# Required action 1
Copy everything in the ensemble methods text from "[Paper describing in-depth" down to "extremely complex (NP-complete).".
# Required action 2
In the ensemble methods text, what can boosting reduce without incurring higher variance?
# Required action 3
Summarize the ensemble methods text in three sentences.

# Page text
*** Begin section ***
# Intro to ensemble methods

**Ensemble methods** are supervized learning models which combine the predictions of multiple smaller models to improve predictive power and generalization.

The smaller models that combine to make the ensemble model are referred to as **base models**. Ensemble methods often result in considerably higher performance than any of the individual base models could achieve.

![ensemble](./images/Ensemble.png) 

## When to use ensembles

    - Medical diagnoses
    - Predicting disease outbreak, natrual disasters
    - Stock market predictions
    - AI

Or any case where the highest performance is desired at the expense of model interpretability.

## Two popular families of ensemble methods

---

**BAGGING**

Several estimators are built independently on subsets of the data and their predictions are averaged. Typically the combined estimator is usually better than any of the single base estimator.

**Bagging can reduce variance with little to no effect on bias.**

    ex: Random Forests

---

**BOOSTING**

Base estimators are built sequentially. Each subsequent estimator focuses on the weaknesses of the previous estimators. In essence several weak models "team up" to produce a powerful ensemble model. (We will discuss these later this week.)

**Boosting can reduce bias without incurring higher variance.**

    ex: Gradient Boosted Trees, AdaBoost

## Potential deficiencies of base models

There are three categories of weaknesses in which "base models" can fail or produce poor results:

1. Statistical problems
2. Computational problems
3. "Representational" problems

Ensemble methods are designed to address any or all three.

---

Let

### $$ \begin{aligned} \text{true function of data} &= f() \\ \text{model function of data} &= h() \end{aligned}$$

Where $h()$ can be a classifier or a regression model.

### Statistical problem

**The amount of training data available is small**. A single base classifier will have difficulty converging to $h()$.

![statistical](./images/statistical.png)

---

A bagging ensemble model, for example, mitigates this problem by "averaging out" base classifier predictions to improve convergence on the true function.

[Paper describing in-depth reason for this.](http://web.cs.iastate.edu/~jtian/cs573/Papers/Dietterich-ensemble-00.pdf)

### Computational problem

There is sufficient training data, but it is computationally intractable to find the best model $h()$.

For example, if a base classifier is a decision tree, an exhaustive search of the hypothesis space of all possible classifiers is extremely complex (NP-complete).

This is, for example, why decision trees use heuristic algorithms at nodes (greedy search).

![computational](./images/computational.png)

---

Ensembles composed of several, simpler base models using different starting points can converge faster to a good approximation of $f()$.
*** End section ***
# Listed entries
*** Begin section ***
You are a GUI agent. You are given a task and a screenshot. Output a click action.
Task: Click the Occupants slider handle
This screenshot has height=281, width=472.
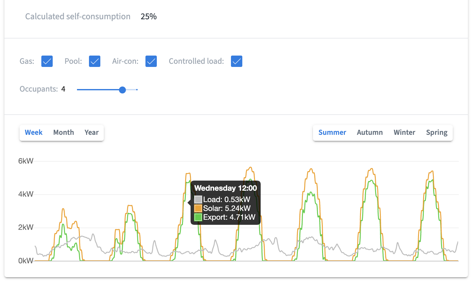point(122,90)
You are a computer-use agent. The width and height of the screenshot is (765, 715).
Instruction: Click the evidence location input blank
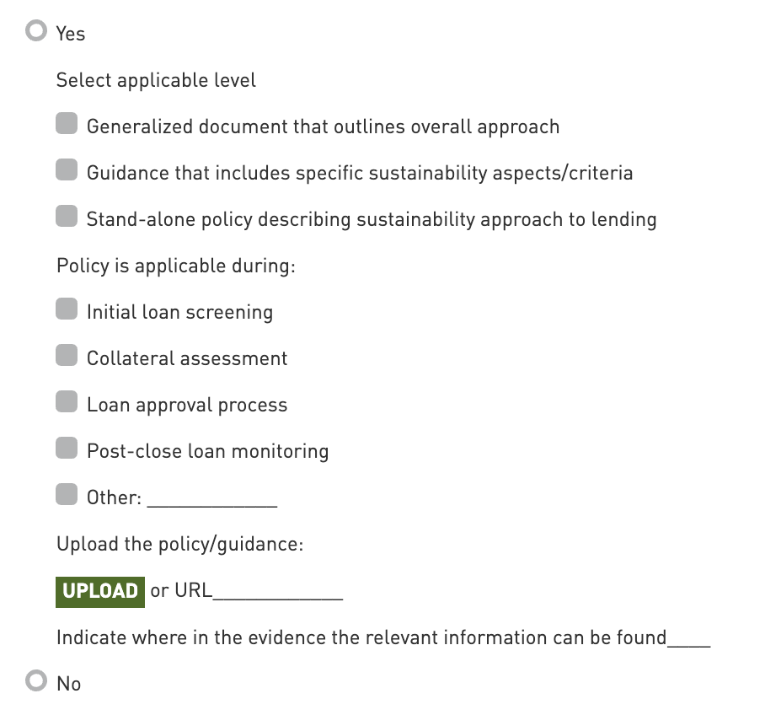(x=688, y=639)
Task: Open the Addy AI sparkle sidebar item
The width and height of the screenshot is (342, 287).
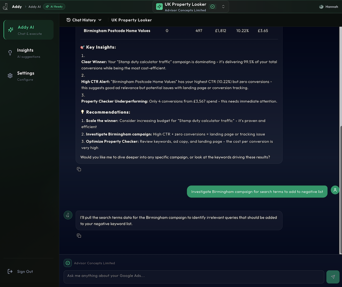Action: [11, 30]
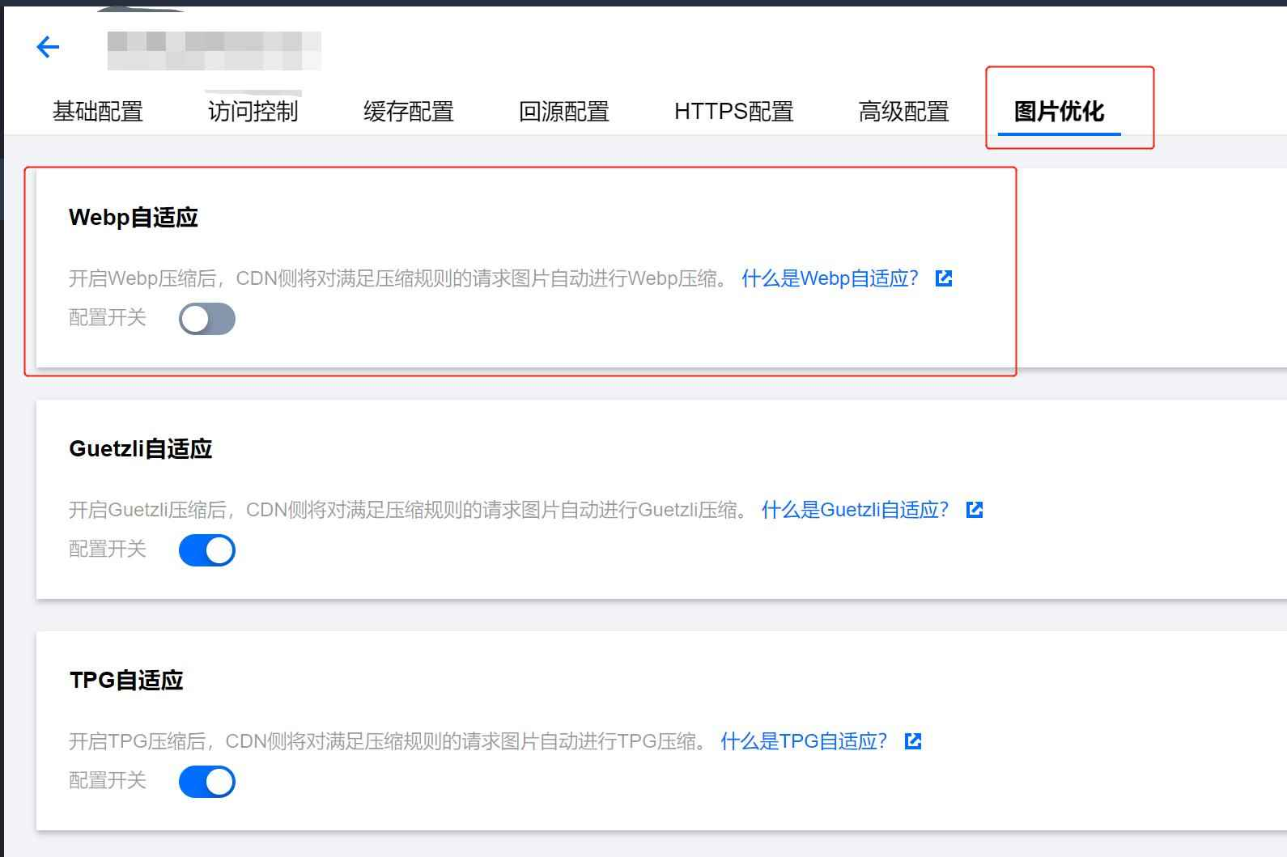Open the 什么是TPG自适应? help link
1287x857 pixels.
(x=804, y=741)
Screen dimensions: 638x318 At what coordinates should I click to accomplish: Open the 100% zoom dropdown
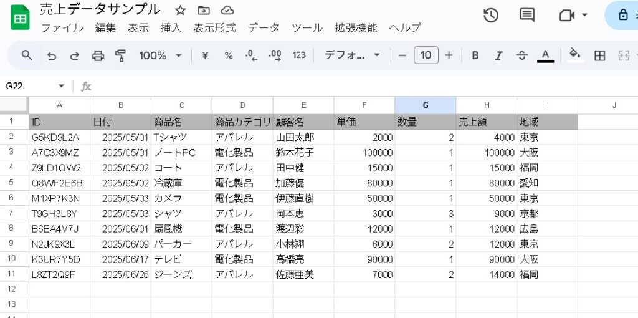(x=160, y=55)
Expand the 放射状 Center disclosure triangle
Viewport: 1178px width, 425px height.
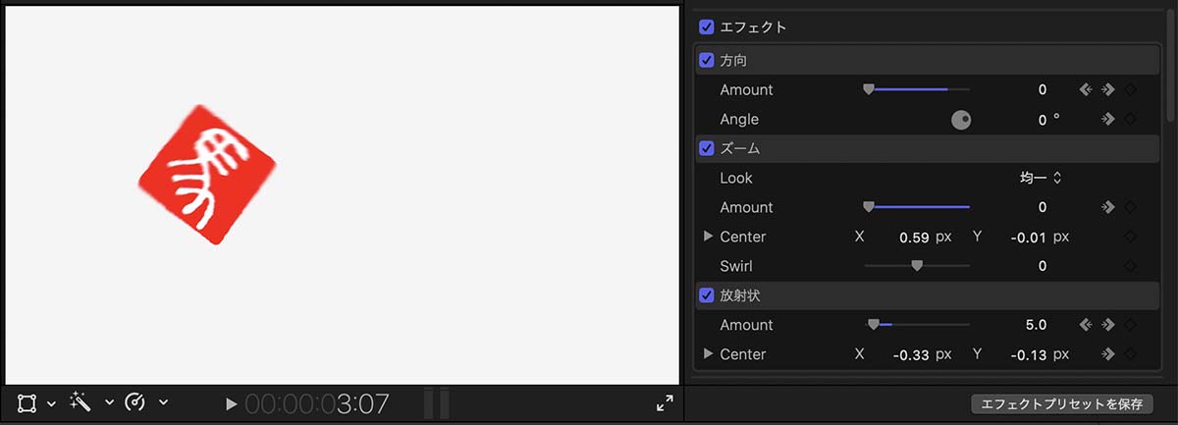[709, 353]
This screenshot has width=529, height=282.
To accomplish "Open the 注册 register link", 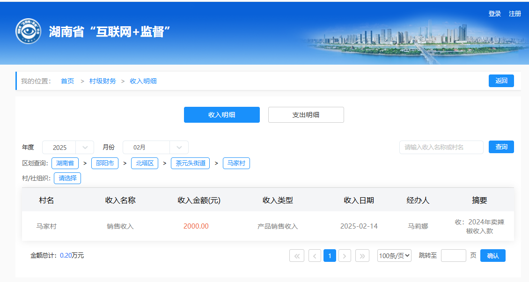I will click(515, 14).
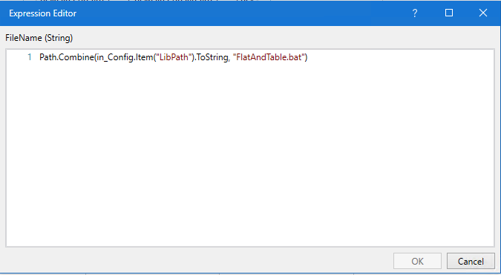Click the word Combine in the expression
This screenshot has height=275, width=501.
point(76,57)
*** End section ***
# Response 1
[Paper describing in-depth reason for this.](http://web.cs.iastate.edu/~jtian/cs573/Papers/Dietterich-ensemble-00.pdf)

### Computational problem

There is sufficient training data, but it is computationally intractable to find the best model $h()$.

For example, if a base classifier is a decision tree, an exhaustive search of the hypothesis space of all possible classifiers is extremely complex (NP-complete).

# Response 2
Bias.

# Response 3
Ensemble methods are supervised learning models that combine the predictions of multiple smaller base models, and they often perform considerably better than any individual base model. Bagging builds estimators independently on subsets of the data and averages their predictions, reducing variance with little to no effect on bias. Boosting builds estimators sequentially so that each one focuses on the weaknesses of the previous ones, and ensembles in general are designed to address statistical, computational, and "representational" problems in base models.